The people who are able to afford systems with more than 24GB VRAM will go buy hardware that gives them that, and when GPU vendors release products with insufficient VRAM they limit their market.
I mean inequality is definitely increasing at a worrying rate these days, but let's keep the discussion on topic...
i learned my RAM lesson when I bought my first real linux PC. it had 4MB of RAM, which was enough to run X, bash, xterm, and emacs. But once I ran all that and also wanted to compile with g++, it would start swapping, which in the days of slow hard drives, was death to productivity.
I spent $200 to double to 8MB, and then another $200 to double to 16MB, and then finally, $200 to max out the RAM on my machine-- 32MB! And once I did that everything flew.
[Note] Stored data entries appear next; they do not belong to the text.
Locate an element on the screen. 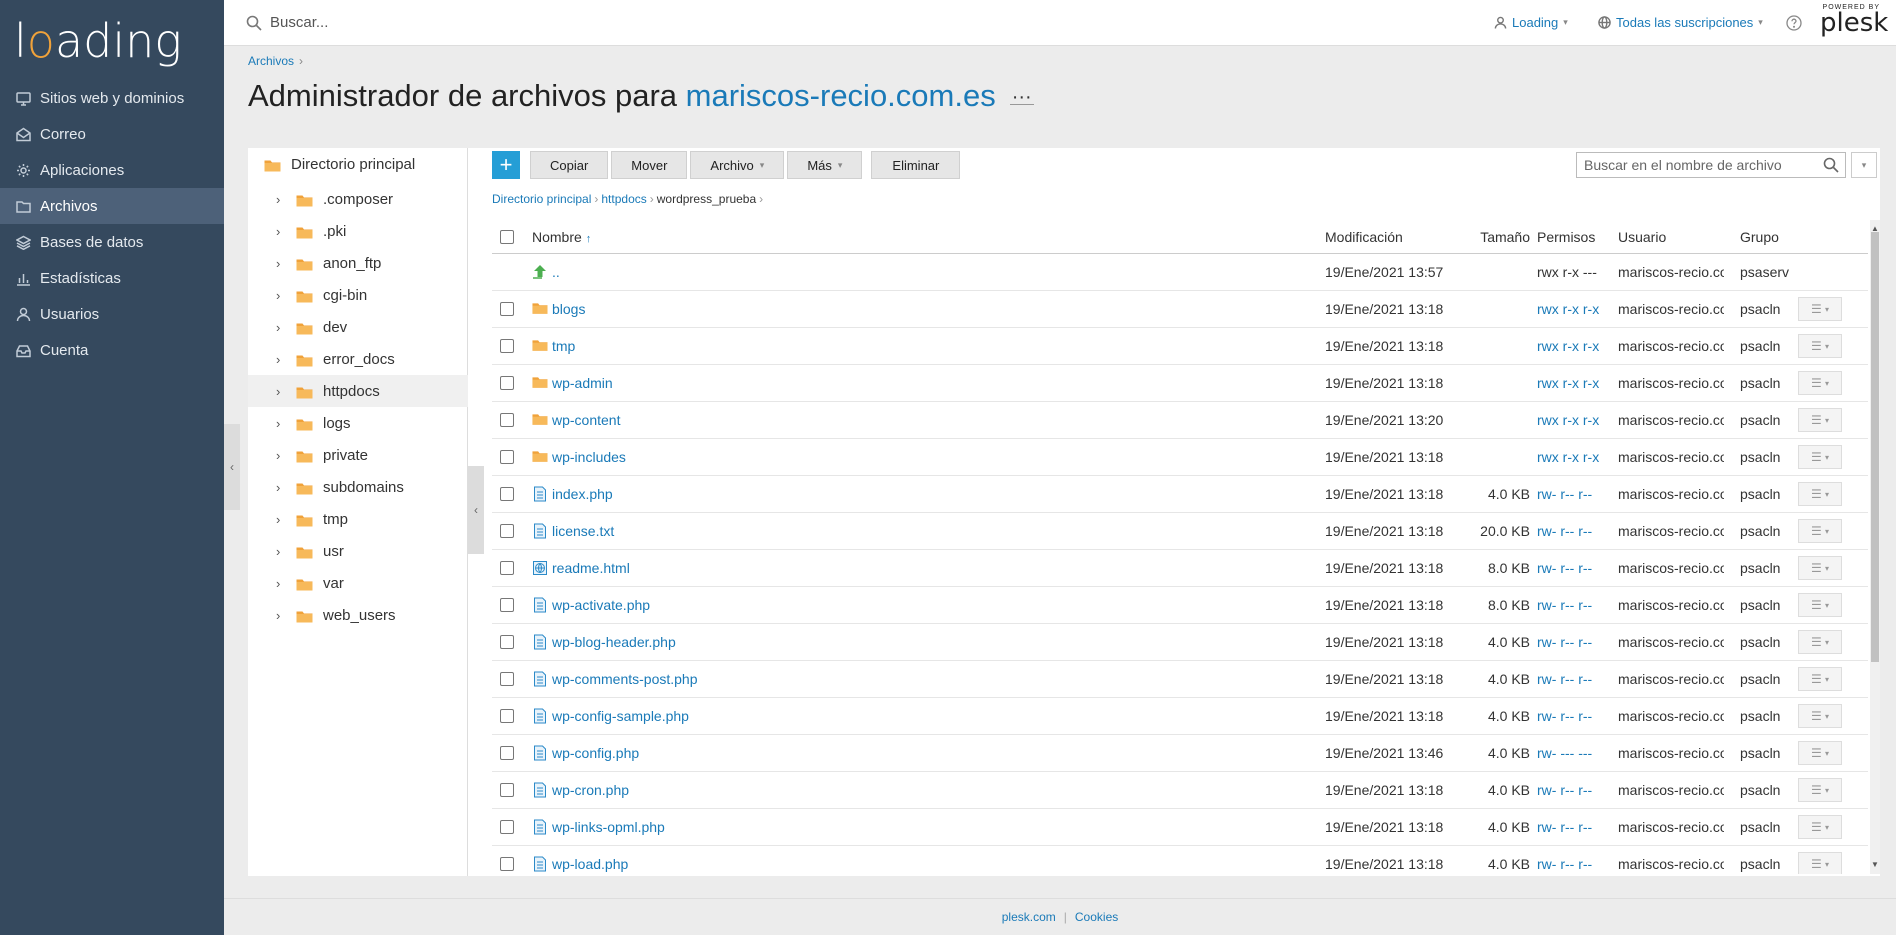 This screenshot has height=935, width=1896. column-permissions: Permisos is located at coordinates (1566, 237).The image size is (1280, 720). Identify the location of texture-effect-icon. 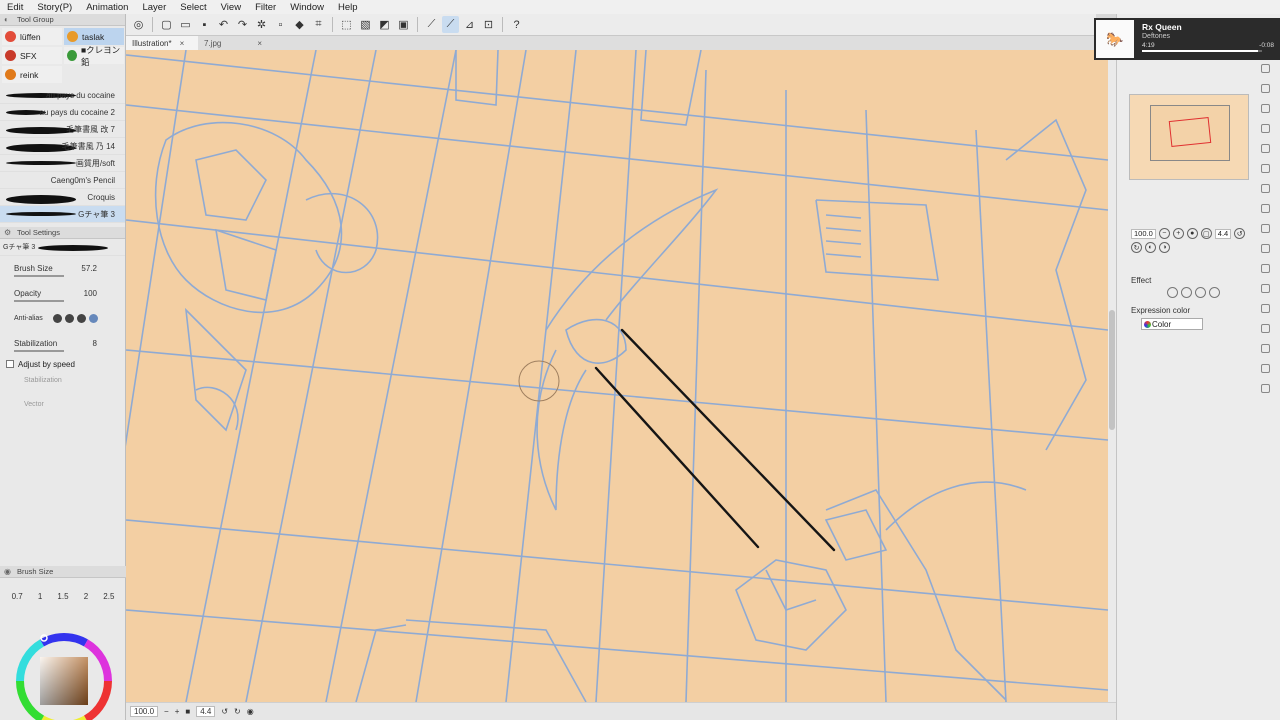
(1214, 292).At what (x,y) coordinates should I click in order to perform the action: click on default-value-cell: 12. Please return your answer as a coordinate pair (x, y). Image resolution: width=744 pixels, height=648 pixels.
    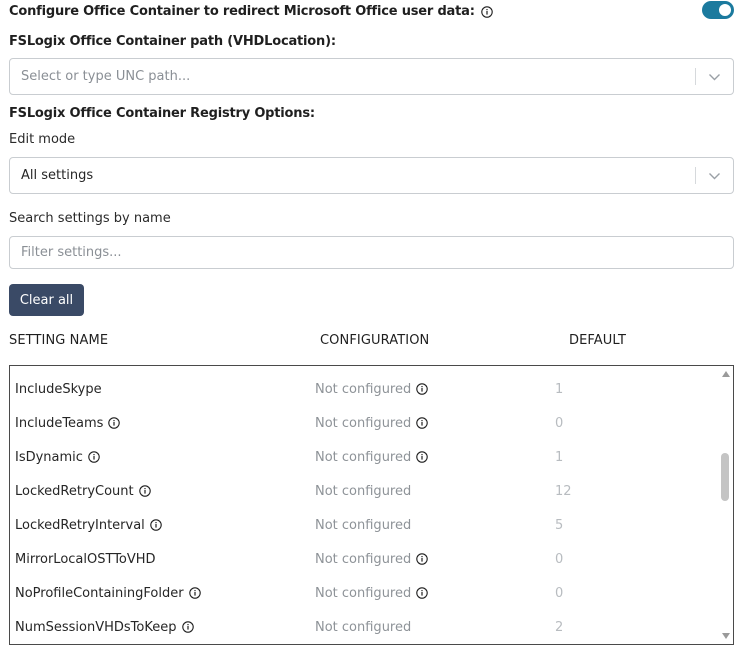
    Looking at the image, I should click on (564, 491).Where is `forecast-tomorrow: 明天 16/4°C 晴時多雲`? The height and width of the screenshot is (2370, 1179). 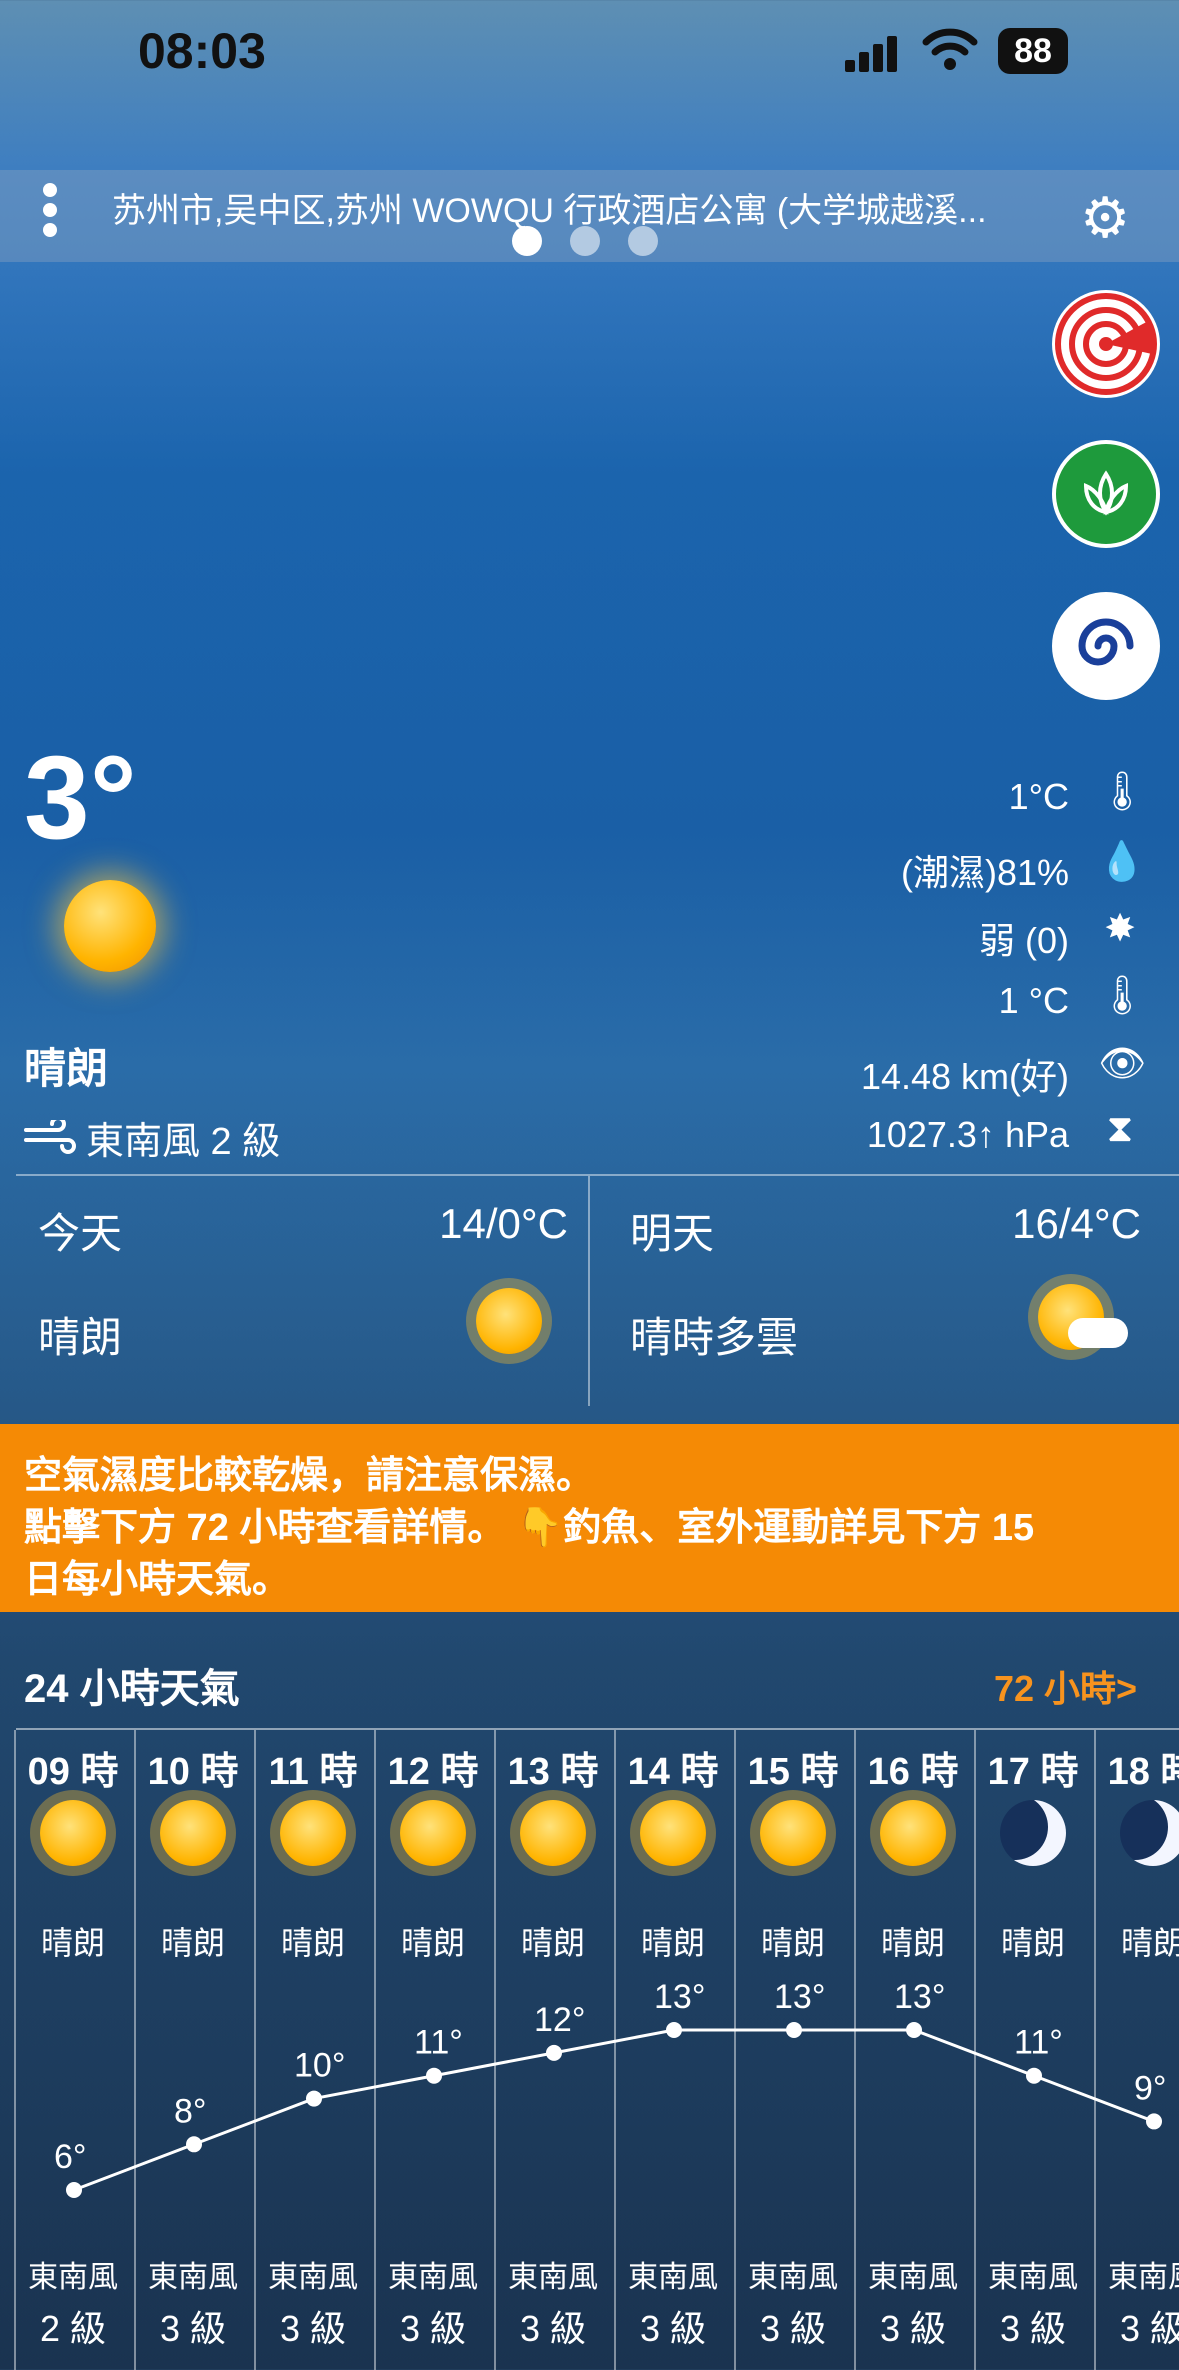 forecast-tomorrow: 明天 16/4°C 晴時多雲 is located at coordinates (884, 1290).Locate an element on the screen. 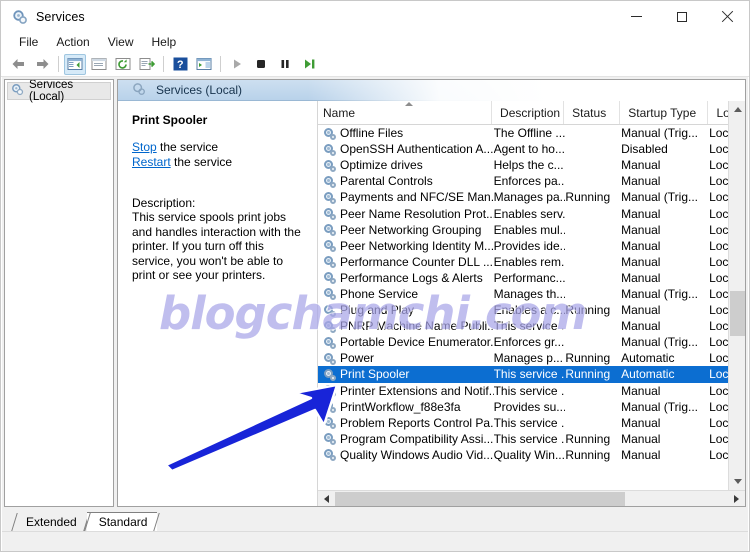 The width and height of the screenshot is (750, 552). column-header-name: Name is located at coordinates (406, 112).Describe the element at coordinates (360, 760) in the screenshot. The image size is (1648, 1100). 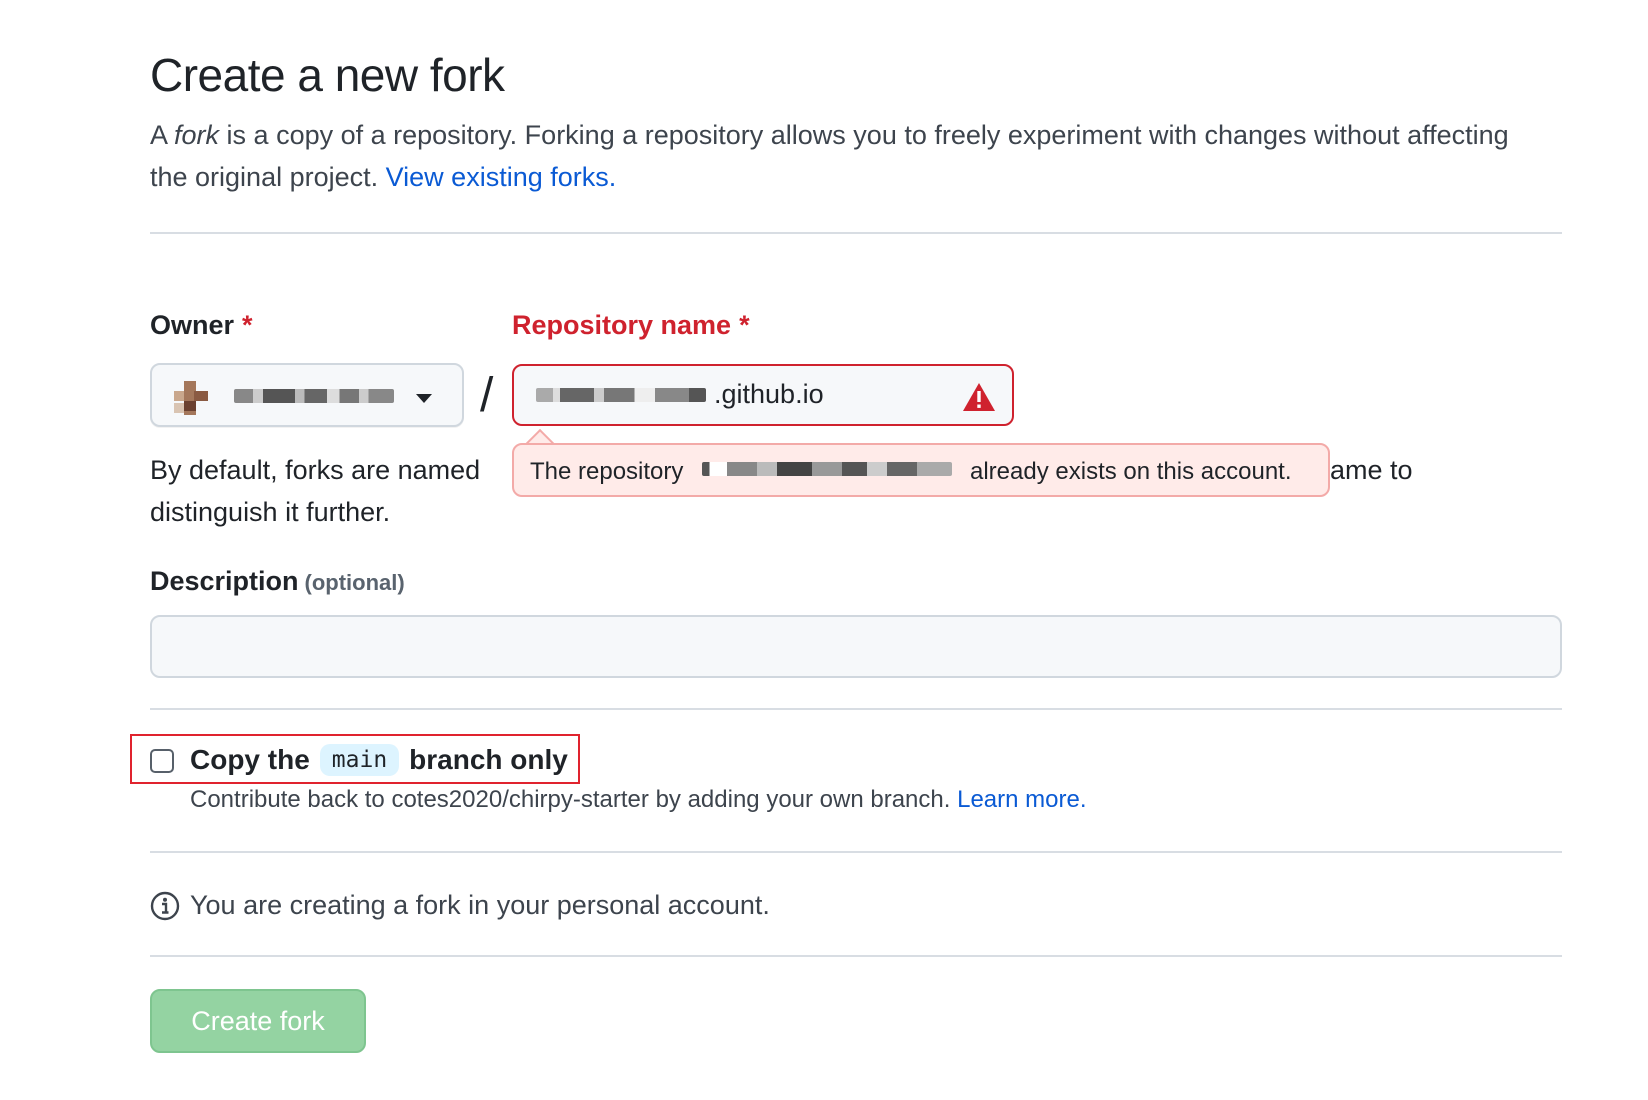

Rather than attempting to solve the problem by making emacs (eight megs and constantly swapping) use less RAM, or find a way to hack without X, I deployed money to max out my machine (which was practical, but not realistically available to me unless I gave up other things in life for the short term). Not only was I more productive, I used that time to work on other engineering problems which helped build my career, while also learning an important lesson about swapping/paging.
People demand RAM and what was not practically available is often available 2 years later as standard. Seems like a great approach to me, especially if you don't have enough smart engineers to work around problems like that (see "How would you sort 4M integers in 2M of RAM?")
Thank you. Now I feel a log better for dropping $700 on the 32MB of RAM when I built my first rig.
It is possible that compressing and using all of human knowledge takes a lot of memory and in some cases the accuracy is more important than reducing memory usage.
For example [1] shows how Gemma 2B using AVX512 instructions could solve problems it couldn't solve using AVX2 because of rounding issues with the lower-memory instructions. It's likely that most quantization (and other memory reduction schemes) have similar problems.
As we develop more multi-modal models that can do things like understand 3D video in better than real time it's likely memory requirements will increase, not decrease.
It is just that there's a limit to how much you can compress the models.
The people training 70B parameter models from scratch need ~600GB of VRAM to do it!
There are millions (billions?) of dollars at stake here, and obviously the best minds are already tackling the problem. Only plebs like us who don't have the skills to do so bicker on an internet forum... It's not like we could realistically spend the time inventing ways to run inference with fewer resources and make significant headway.